A $215 million mass timber manufacturing plant being developed in Nova Scotia could reap economic benefits that ripple through its community, region, province and Atlantic Canada.

It will be “one of the most modern plants of its kind,” producing 50,000 cubic metres of commodity mass timber and large-scale glulam products for up to 3,100 residential units annually, said Patrick Crabbe, director of mass timber with Bird Construction and leader of the MTC Mass Timber Company.

“The anticipation is it will be capitalized by May/June this year.”

Crabbe, who spoke at a conference recently themed Indigenous Collaboration, said he sees the venture as “a circular economic opportunity that is a diamond in the rough.”

Through integration with the First Nation sawmill industry in the region, the plant could help the small Pictou Landing First Nation community of about 650 residents maintain its large swath of evergreen forest.

“We have to come up with creative ways to commercialize our operations so we have the capability to manage our forests,” Michael Polak, executive director of the community, told the audience at the conference in Vaughan, Ont. hosted by the College of Carpenters and Allied Trades (CCAT).

Crabbe pointed out MTC will help the sawmill sector “to maximize value of its wood products” exported to the U.S.

Nova Scotia has the resources and the ability to produce some of the highest quality mass timber products in North America “that can reshape our cities, which can add incremental capacity to increase our affordable (housing) supply,” Crabbe told the audience.

Polak said historically First Nations in Nova Scotia haven’t had a lot of influence in the forestry sector “because of a lack of value-added situations for us to participate in,” and the community does not get government funding for forest maintenance.  

While the potential for mass timber in the region is “astronomical,” MTC faces a number of hurdles, Crabbe said.


The Indigenous Collaboration conference at the Paramount Event Space in Vaughan, Ont. commenced with an Indigenous welcoming ceremony presented by Brent Pelletier of the United Indigenous Council.
DON PROCTER — The Indigenous Collaboration conference at the Paramount Event Space in Vaughan, Ont. commenced with an Indigenous welcoming ceremony presented by Brent Pelletier of the United Indigenous Council.


For one, Canadian universities and colleges don’t offer mass timber engineering education for the specialized jobs required in the plant over the next five years. Of the 150 or so workers to operate the facility, 30 to 40 per cent will require higher education, Crabbe said.   

“There needs to be faster action by our post-secondary institutions to support emerging innovative industries.”

MTC is working on partnerships with regional universities, aiming to develop onsite office space to support program development and research of mass timber to help develop the specialized skills it requires in the community, he said.

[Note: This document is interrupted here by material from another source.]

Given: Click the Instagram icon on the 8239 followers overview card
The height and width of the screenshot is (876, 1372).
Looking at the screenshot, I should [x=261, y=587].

Crabbe described the North American mass timber industry as “a construction solution provider” which brings projects from concept, to manufacturing and then to completion.

He said the process requires manufacturers to understand “a lot of detailing, preconstruction and engineering. It is what limits a mass timber business here and is limiting a lot of untapped capacity.”

In Europe, by comparison, the mass timber industry is comprised of “true manufacturers” which sell billets directly to contractors which have the tools to customize the materials for the client’s project.

Polak told the session audience Indigenous collaboration partnerships like the one with MTC can help achieve “designs for the long-term that are in harmony and balance with the environment” in part by providing permanent jobs and careers for First Nations residents. 

While Bird Construction is not an investor in MTC, it has provided support and it will be the GC on the manufacturing plant, Crabbe said.

Mike Yorke, organizer of the conference and the panel’s moderator, said the partnership’s potential for developing a mass timber facility with numerous economic spinoffs for Atlantic Canada is

“Nova Scotia was the industrial heartland of Canada before there was a Canada,” he said, noting the province had a close trading relationship with the northeastern U.S.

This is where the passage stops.